I could not get my iPhone 5 to connect to the 6D's wireless network, even though my iPad 2 would connect. I tried a variety of things to establish the connection, including contacting Canon Support, and was very frustrated. I thought, perhaps some other app on the iPhone was interfering, and I even considered resetting the iPhone to factory settings to test that hypothesis. But it was going to be a horrendous task to then re-establish all my apps, etc. I continued to do a lot of experimenting and eventually found a solution. Now I can connect my iPhone to the 6D's wireless network and use the Canon EOS Remote App on my iOS device. If you are also having a problem establishing this connection, try the steps I posted here: http://www.tripodclamps.com/2013/02/26/canon-6d-and-wireless-connection-to-an-iphone/


----------



## RustyTheGeek (Mar 1, 2013)

Apple has had a myriad of problems over the years with their WiFi implementations on many different devices. Their solution (plan?) was always to just point people to the AirPort or whichever Apple Access Point was the current model. This solution was less realistic with iPhones however because for the first time in history, Apple actually had a product with enormous market share instead of a small niche of dedicated users. So they had to be more diligent at getting the iPhone WiFi to work in a more universally standard way and for the most part they did but I still see rare instances where (esp a new version) iPhone has trouble. It will likely go away within a year or so when Apple finally decides to silently fix it in a software update. Because the problem really doesn't exist until they silently fix it.
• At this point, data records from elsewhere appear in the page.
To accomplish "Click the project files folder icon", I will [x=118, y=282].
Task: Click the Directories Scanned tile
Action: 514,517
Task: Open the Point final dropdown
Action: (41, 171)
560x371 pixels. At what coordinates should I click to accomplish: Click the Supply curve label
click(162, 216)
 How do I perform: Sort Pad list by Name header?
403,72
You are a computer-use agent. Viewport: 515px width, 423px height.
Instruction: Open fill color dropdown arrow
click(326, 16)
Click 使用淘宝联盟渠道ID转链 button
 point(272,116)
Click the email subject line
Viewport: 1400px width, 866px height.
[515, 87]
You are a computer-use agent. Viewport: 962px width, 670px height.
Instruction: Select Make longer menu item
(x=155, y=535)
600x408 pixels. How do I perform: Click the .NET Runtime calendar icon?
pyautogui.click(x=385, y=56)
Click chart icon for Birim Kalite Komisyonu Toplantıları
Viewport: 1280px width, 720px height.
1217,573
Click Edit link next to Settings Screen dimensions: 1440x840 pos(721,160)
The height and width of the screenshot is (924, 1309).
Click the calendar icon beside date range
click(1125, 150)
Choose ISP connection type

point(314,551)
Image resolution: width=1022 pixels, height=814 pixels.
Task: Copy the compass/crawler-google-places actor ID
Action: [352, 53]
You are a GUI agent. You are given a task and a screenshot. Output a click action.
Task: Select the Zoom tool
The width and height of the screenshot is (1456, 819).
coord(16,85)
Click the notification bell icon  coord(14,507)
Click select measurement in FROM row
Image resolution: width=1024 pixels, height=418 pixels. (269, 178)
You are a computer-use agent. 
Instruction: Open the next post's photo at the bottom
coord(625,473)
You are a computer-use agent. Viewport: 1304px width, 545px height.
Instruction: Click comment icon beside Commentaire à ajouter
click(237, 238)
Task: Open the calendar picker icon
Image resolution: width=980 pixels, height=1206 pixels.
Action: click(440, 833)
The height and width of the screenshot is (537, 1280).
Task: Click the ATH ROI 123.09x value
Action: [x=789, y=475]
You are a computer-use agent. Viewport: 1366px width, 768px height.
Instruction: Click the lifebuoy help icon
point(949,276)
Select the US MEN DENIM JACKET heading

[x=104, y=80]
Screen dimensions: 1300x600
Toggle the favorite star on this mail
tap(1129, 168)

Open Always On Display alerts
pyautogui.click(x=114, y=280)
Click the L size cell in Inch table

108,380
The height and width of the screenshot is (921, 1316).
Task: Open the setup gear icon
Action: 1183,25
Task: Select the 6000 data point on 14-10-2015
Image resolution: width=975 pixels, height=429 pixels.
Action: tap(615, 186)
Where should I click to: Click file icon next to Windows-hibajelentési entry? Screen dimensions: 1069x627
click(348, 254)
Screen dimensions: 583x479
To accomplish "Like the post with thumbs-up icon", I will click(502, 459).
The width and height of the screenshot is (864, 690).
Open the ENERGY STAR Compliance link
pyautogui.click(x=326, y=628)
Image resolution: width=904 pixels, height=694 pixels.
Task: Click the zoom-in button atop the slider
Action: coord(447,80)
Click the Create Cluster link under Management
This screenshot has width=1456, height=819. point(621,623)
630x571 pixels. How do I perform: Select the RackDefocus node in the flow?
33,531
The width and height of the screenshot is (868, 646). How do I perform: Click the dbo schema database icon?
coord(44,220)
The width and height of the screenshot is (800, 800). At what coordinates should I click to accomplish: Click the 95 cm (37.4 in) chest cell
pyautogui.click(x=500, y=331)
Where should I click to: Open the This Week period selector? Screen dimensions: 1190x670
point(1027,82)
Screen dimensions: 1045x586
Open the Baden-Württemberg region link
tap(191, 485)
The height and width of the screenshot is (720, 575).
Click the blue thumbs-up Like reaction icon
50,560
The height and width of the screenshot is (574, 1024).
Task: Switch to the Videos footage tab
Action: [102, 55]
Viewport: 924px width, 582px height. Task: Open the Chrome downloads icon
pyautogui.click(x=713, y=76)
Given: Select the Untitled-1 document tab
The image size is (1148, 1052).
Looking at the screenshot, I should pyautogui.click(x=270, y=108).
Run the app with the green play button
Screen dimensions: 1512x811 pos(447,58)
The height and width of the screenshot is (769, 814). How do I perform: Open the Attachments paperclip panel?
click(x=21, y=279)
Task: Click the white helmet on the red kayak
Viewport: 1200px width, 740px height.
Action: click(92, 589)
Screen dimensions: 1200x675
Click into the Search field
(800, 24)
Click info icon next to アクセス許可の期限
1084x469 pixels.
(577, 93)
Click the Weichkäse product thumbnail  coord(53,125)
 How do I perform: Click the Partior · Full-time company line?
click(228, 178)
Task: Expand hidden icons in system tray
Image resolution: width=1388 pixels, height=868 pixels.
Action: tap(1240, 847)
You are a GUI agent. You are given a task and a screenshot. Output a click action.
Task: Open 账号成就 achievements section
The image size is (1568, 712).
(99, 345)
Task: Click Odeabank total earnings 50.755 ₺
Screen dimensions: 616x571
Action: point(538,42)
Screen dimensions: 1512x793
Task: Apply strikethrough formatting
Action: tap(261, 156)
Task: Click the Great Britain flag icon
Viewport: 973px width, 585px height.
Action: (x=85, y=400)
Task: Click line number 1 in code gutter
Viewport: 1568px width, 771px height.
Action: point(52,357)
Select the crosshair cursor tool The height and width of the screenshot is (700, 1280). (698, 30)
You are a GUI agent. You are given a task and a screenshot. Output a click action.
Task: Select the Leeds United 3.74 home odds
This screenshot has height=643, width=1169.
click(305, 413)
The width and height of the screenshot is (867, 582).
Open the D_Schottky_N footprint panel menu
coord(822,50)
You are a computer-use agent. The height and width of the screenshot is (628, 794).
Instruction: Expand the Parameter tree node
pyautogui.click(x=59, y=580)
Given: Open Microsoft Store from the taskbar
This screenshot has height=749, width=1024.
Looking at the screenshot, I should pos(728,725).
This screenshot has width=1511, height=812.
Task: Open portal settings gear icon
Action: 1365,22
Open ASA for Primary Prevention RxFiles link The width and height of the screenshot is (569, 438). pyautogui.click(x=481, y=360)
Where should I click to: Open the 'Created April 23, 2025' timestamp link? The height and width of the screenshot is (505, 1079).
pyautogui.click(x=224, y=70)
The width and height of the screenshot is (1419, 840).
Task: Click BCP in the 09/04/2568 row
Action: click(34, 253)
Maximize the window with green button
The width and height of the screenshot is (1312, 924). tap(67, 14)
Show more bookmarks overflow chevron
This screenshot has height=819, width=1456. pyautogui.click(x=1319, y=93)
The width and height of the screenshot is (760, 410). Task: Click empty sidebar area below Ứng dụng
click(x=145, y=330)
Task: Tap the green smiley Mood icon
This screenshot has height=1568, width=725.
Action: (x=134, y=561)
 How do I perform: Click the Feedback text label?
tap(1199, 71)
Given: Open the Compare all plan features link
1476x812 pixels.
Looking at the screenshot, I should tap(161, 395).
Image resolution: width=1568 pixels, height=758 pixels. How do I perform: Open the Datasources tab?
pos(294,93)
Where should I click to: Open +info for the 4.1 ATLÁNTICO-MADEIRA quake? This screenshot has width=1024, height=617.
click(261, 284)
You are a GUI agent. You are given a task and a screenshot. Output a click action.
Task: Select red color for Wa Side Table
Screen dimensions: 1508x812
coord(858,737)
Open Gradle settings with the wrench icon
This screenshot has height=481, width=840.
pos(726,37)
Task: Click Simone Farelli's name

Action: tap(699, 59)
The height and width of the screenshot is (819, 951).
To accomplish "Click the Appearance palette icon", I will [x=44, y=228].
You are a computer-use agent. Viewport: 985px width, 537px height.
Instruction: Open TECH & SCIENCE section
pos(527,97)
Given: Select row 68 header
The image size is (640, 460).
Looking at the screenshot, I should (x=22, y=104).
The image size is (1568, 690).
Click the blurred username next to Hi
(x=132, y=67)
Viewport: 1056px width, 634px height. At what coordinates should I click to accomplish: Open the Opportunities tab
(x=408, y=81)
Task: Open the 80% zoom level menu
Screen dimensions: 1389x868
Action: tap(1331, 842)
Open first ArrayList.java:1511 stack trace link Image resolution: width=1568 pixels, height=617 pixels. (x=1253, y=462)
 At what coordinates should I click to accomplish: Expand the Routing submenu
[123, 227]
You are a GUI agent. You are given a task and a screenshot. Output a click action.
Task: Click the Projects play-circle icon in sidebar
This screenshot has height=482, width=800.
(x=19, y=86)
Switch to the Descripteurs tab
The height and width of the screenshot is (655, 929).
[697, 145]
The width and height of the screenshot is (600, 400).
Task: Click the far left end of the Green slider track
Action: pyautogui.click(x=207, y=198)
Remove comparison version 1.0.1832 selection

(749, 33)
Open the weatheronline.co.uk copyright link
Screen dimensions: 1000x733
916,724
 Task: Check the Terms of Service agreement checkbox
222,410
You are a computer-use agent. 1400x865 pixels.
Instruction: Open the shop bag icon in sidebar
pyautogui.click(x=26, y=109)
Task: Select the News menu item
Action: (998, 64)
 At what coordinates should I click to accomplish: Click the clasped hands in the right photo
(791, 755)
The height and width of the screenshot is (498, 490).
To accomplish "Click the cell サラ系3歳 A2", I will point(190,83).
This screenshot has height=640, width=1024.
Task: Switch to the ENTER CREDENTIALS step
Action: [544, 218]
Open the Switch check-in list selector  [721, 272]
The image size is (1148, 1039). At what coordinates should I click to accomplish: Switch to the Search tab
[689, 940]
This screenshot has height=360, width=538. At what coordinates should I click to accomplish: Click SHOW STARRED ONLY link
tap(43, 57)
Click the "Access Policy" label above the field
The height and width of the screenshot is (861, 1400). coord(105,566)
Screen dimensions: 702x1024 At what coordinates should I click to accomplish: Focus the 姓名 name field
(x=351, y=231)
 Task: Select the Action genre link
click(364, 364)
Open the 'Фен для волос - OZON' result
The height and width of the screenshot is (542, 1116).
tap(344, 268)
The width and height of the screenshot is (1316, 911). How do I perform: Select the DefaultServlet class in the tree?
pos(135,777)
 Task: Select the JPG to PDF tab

And in all reality, WiFi has always been somewhat finicky regardless of the product or the network. Some are better than others. I'd love to know which chipset Canon used for their WiFi. That might explain a lot. It's possible that Apple changed the WiFi chipset in the iPhone 5 and it doesn't play 100% nice with the Canon chipset and/or that the iPhone 5 internal driver/firmware has a bug with that WiFi chipset. That might explain why the iPhone 4 worked fine. My wife's iPhone 4S and my Galaxy SIII both work fine with the 6D. My office and house WiFi and my Lenovo Intel WiFi all work with the 6D fine as well.


----------



## Skirball (Mar 1, 2013)

RustyTheGeek said:


> My wife's iPhone 4S and my Galaxy SIII both work fine with the 6D. My office and house WiFi and my Lenovo Intel WiFi all work with the 6D fine as well.



Unrelated to the OP, but since you have direct experience with both iOS and Android platforms, I had a couple questions relating to the WiFi that you might know the answer to. I was reading the review on dpreview and this line caught my eye:

_Unfortunately, the live view image displayed on your mobile device is the same size as the one used on the 6D's rear LCD, so you don't gain an image viewing advantage with your phone or tablet's larger screen area and higher resolution._

Does this mean that even on a tablet the preview image is only 3"? What about the final image one you pull the shutter?


----------